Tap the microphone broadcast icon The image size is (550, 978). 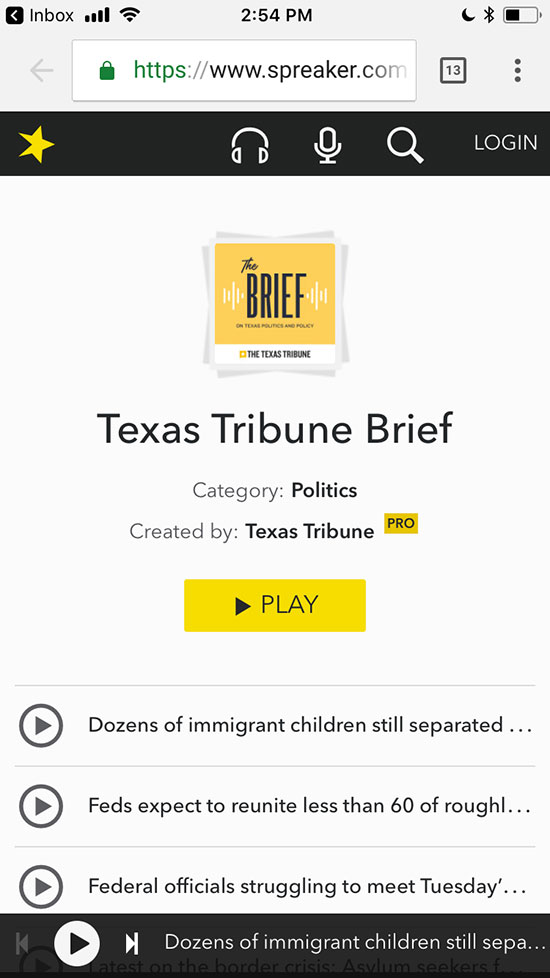click(x=327, y=145)
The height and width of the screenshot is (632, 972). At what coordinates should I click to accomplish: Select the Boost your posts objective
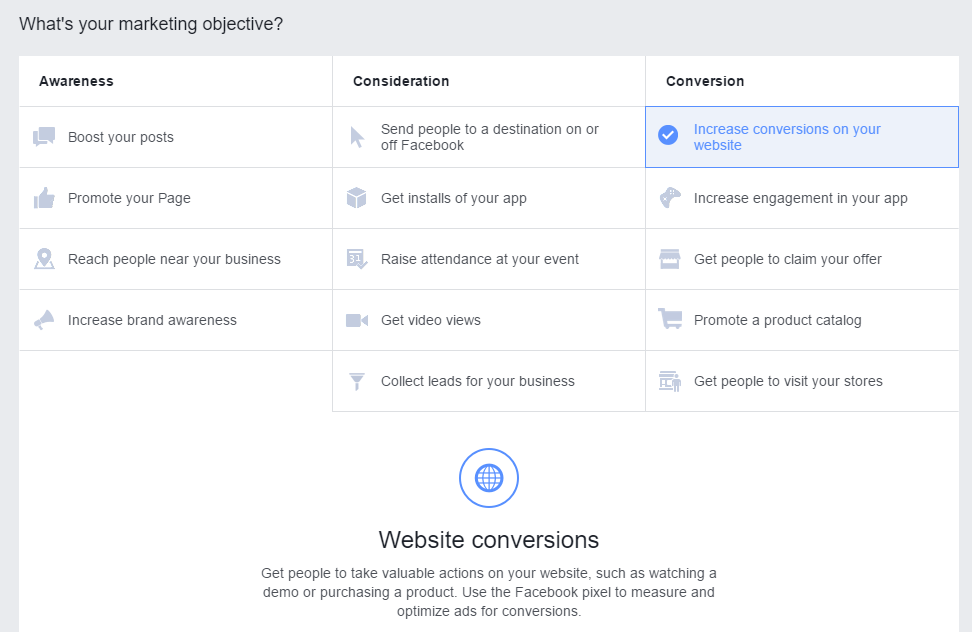tap(175, 137)
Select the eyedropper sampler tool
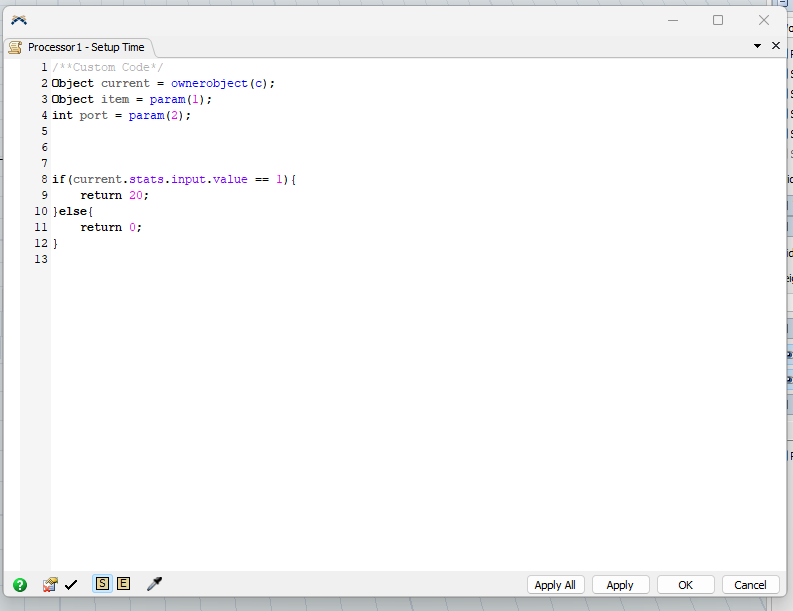 pos(154,584)
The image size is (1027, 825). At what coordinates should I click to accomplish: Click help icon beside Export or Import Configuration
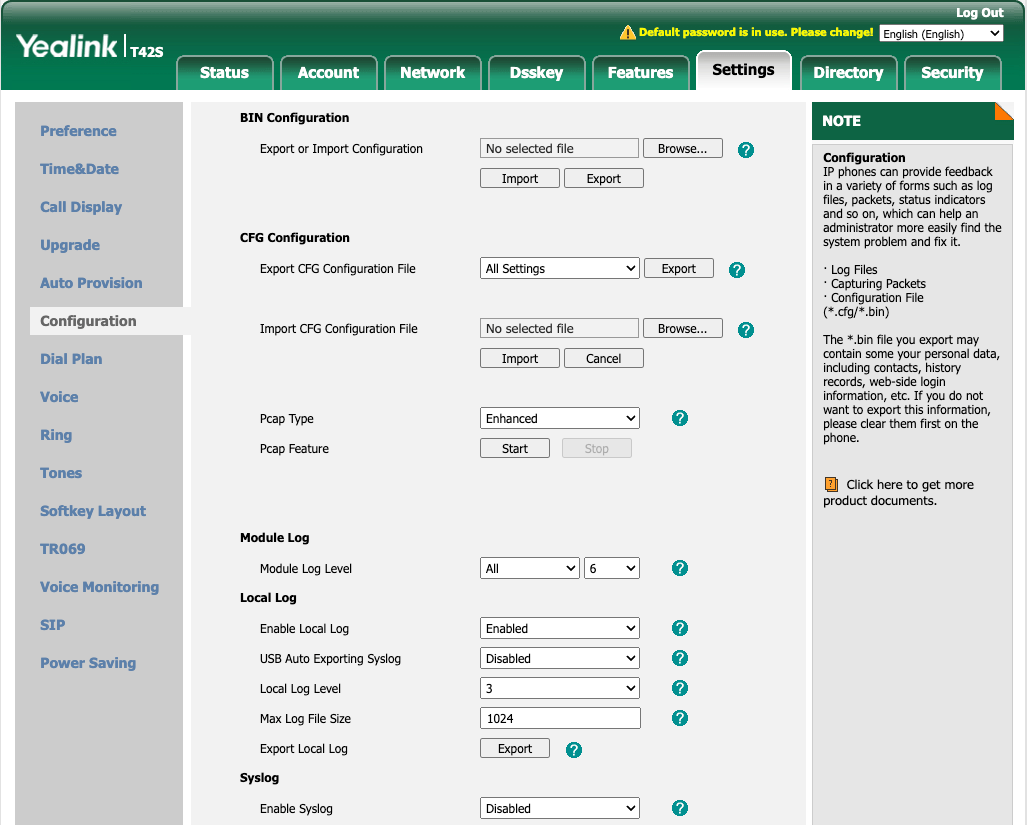click(x=745, y=150)
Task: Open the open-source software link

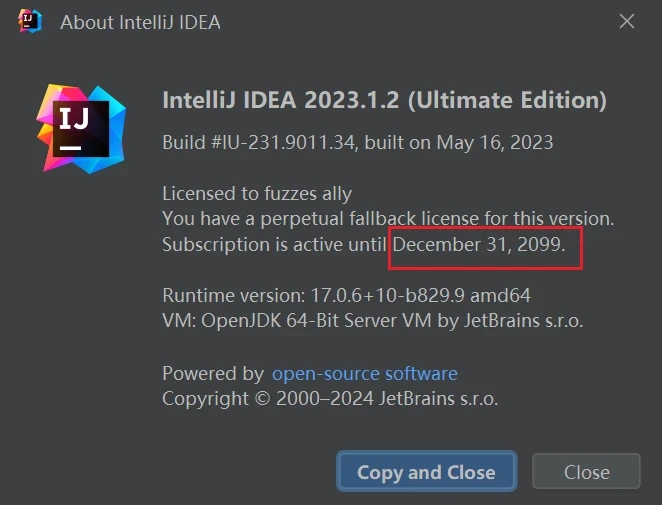Action: tap(365, 374)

_WHAT TO PRODUCE_. Copy out exactly the lines between the line containing "The image size is (1027, 825)." and the end of the entries, including both, and leave the pictures behind.

_WRITTEN SOLUTION_.
The image size is (1027, 825). At what coordinates should I click to accomplish: Click help icon beside Export or Import Configuration
click(x=745, y=150)
Task: Open the open-source software link

Action: tap(365, 374)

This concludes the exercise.